Carim mengatakan, dia tidak melihat kejadian atmosfer atau meteorologi yang jelas yang menghubungkan dua kejadian turbulensi itu. Namun, belakangan insiden turbulensi parah tengah meningkat belakangan ini. Tahun lalu, para ilmuwan di Universitas Reading, Inggris, menemukan turbulensi udara jernih meningkat 55 persen antara tahun 1979 dan 2020 di rute Atlantik Utara yang biasanya sibuk.
Mereka kemudian mengaitkan peningkatan tersebut dengan perubahan kecepatan angin di ketinggian akibat udara yang lebih hangat dari emisi karbon. Guy Gratton, rektor kepala studi penerbangan dan lingkungan di Cranfield University, mengatakan kita lebih sering menghadapi turbulensi salah satunya karena orang di masa kini lebih banyak terbang.
Sementara itu, Menteri Transportasi AS Pete Buttigieg mengatakan perubahan iklim adalah salah satu penyebab di balik peningkatan turbulensi penerbangan.
"Kenyataannya, dampak perubahan iklim sudah ada di depan mata dalam hal transportasi kita," kata Buttigieg dalam acara "Face the Nation" di CBS, Minggu (26/5/2024).
Ia memperkirakan bahwa turbulensi adalah sesuatu yang akan terus memengaruhi para pelancong AS, di dalam negeri maupun di luar negeri. Perubahan iklim menyebabkan gelombang panas, musim badai yang kian ekstrem, dan kenaikan turbulensi sekitar 15 persen.
“Iklim kita terus berevolusi. Kebijakan dan teknologi serta infrastruktur kita juga harus berevolusi,” kata Buttigieg.
Baca juga:
- Di BP Jamsostek Ada Program Cicilan Rumah, Lantas Apa Urgensi Tapera?
- Jampidsus Dikuntit Densus 88: Tanda Tanya Besar di Balik Sikap Diam Kapolri dan Jaksa Agung
- Soal Korupsi Syahrul Yasin Limpo: Psikolog Bilang Itu Wujud Kepribadian Serakah, Narsistik, Sekaligus Abnormal
- Investasi Ilegal Masih Marak, Akibat Kemajuan Teknologi Tak Dibarengi Literasi Keuangan
Lembaga iklim PBB, Panel Antarpemerintah tentang Perubahan Iklim (IPCC), melaporkan adanya bukti kuat bahwa perubahan iklim membuat badai tropis semakin intens. Perubahan iklim menghangatkan laut yang kemudian menyebabkan lebih banyak air menguap. Dengan demikian, lebih banyak hawa panas dan cairan naik ke udara.

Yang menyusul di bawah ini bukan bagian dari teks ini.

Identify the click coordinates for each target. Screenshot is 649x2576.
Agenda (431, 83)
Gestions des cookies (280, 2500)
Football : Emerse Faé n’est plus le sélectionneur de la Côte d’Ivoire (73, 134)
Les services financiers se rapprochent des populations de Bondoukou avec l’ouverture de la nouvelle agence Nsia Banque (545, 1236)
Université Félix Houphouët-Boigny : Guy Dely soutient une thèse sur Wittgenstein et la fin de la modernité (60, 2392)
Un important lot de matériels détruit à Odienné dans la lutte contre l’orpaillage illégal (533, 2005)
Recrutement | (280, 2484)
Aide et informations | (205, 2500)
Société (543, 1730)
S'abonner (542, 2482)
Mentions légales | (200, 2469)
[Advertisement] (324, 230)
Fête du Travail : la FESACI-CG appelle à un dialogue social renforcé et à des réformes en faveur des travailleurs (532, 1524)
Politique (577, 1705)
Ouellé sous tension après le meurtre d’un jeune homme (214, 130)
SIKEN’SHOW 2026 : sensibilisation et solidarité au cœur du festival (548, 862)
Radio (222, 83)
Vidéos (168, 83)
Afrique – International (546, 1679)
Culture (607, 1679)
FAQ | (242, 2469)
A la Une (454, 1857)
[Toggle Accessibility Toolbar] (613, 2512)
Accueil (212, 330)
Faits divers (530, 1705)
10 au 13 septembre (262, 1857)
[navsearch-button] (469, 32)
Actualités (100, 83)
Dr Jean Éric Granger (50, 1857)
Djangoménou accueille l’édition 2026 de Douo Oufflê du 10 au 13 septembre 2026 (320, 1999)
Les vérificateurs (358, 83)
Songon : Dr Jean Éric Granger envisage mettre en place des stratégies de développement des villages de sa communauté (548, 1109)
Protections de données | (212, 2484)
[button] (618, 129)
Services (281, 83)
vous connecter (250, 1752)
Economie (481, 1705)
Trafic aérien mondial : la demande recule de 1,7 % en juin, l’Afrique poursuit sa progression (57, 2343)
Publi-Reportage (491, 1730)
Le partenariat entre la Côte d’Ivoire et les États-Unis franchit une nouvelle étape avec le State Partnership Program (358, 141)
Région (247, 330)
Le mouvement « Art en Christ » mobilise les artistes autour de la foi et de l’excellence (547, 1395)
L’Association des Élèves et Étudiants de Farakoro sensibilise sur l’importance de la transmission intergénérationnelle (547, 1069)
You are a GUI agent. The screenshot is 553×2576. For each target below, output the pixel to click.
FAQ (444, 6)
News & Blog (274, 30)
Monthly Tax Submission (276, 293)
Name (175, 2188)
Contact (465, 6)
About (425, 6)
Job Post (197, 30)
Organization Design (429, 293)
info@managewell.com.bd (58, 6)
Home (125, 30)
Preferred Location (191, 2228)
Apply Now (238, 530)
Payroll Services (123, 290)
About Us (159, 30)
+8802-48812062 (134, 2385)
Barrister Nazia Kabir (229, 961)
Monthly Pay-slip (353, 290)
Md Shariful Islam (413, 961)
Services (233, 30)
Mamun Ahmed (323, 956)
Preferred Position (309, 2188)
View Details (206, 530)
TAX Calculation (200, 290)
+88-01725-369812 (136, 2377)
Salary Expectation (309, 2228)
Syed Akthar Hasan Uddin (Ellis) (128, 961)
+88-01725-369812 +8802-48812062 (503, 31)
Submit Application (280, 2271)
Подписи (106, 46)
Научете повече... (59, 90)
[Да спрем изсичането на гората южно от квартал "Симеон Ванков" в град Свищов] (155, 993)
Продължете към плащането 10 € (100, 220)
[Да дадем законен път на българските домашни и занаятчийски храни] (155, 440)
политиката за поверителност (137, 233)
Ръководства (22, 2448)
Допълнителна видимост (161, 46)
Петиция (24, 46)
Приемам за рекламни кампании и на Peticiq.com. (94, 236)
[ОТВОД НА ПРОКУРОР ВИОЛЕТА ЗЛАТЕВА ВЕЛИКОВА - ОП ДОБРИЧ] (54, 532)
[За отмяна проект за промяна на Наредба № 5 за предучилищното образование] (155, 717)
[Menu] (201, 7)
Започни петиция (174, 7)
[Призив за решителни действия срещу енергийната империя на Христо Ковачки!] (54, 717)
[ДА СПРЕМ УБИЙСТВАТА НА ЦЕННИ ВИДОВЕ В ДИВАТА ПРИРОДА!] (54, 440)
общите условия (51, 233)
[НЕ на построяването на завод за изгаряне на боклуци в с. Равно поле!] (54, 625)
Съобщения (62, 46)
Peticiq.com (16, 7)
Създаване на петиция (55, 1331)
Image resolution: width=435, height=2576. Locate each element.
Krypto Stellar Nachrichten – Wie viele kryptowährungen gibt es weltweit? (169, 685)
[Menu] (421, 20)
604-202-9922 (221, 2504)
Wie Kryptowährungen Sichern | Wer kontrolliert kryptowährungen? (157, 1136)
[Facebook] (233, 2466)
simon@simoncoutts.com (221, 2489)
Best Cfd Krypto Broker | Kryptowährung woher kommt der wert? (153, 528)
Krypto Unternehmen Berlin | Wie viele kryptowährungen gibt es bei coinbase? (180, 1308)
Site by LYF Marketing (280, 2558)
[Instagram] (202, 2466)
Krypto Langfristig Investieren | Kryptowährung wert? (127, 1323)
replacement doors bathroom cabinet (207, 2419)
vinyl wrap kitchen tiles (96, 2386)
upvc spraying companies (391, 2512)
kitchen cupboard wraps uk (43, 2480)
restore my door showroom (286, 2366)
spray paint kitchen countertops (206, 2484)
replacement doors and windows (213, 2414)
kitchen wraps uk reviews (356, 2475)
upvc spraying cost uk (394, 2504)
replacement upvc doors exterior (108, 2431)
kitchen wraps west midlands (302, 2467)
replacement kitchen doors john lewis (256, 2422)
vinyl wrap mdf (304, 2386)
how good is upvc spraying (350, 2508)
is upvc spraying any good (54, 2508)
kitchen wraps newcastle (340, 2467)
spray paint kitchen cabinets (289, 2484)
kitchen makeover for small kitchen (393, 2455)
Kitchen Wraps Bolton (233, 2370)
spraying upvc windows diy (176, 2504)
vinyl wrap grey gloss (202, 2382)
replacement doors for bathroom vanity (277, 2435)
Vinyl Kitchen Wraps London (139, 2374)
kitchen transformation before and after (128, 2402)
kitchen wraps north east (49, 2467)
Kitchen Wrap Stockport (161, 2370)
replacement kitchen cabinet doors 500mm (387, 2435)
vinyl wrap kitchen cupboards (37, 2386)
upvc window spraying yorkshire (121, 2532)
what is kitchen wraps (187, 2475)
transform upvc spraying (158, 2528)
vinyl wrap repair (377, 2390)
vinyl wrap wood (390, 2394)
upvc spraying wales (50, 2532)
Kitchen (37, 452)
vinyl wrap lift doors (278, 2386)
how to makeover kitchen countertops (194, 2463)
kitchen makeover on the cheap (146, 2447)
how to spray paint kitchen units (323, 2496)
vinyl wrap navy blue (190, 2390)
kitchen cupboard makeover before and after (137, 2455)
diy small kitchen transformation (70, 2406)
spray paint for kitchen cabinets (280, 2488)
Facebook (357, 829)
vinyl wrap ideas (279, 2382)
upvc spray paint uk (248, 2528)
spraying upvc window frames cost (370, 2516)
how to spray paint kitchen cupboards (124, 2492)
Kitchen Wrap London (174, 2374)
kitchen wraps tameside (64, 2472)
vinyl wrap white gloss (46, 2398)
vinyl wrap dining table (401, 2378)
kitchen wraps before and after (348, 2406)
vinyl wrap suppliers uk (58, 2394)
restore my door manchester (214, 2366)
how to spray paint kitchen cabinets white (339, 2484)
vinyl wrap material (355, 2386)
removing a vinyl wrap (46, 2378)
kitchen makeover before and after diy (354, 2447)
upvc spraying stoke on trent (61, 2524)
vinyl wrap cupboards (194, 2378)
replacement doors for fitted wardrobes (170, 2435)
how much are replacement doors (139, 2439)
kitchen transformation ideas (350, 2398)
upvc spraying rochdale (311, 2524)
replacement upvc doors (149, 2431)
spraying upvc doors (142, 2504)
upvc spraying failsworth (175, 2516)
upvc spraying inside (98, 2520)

Udara yang hangat dapat mengangkut lebih banyak cairan dan ini menghasilkan angit kuat serta badai hujan yang lebih berat, yang kemudian menghasilkan turbulensi parah.
Para penyelidik akan memeriksa data dari sistem untuk memahami apa yang sebenarnya terjadi pada penerbangan Singapore Airlines. Data ini diharapkan dapat digunakan dalam penelitian ilmiah untuk membantu memahami penyebab turbulensi dan memperbaiki sistem prediksi turbulensi.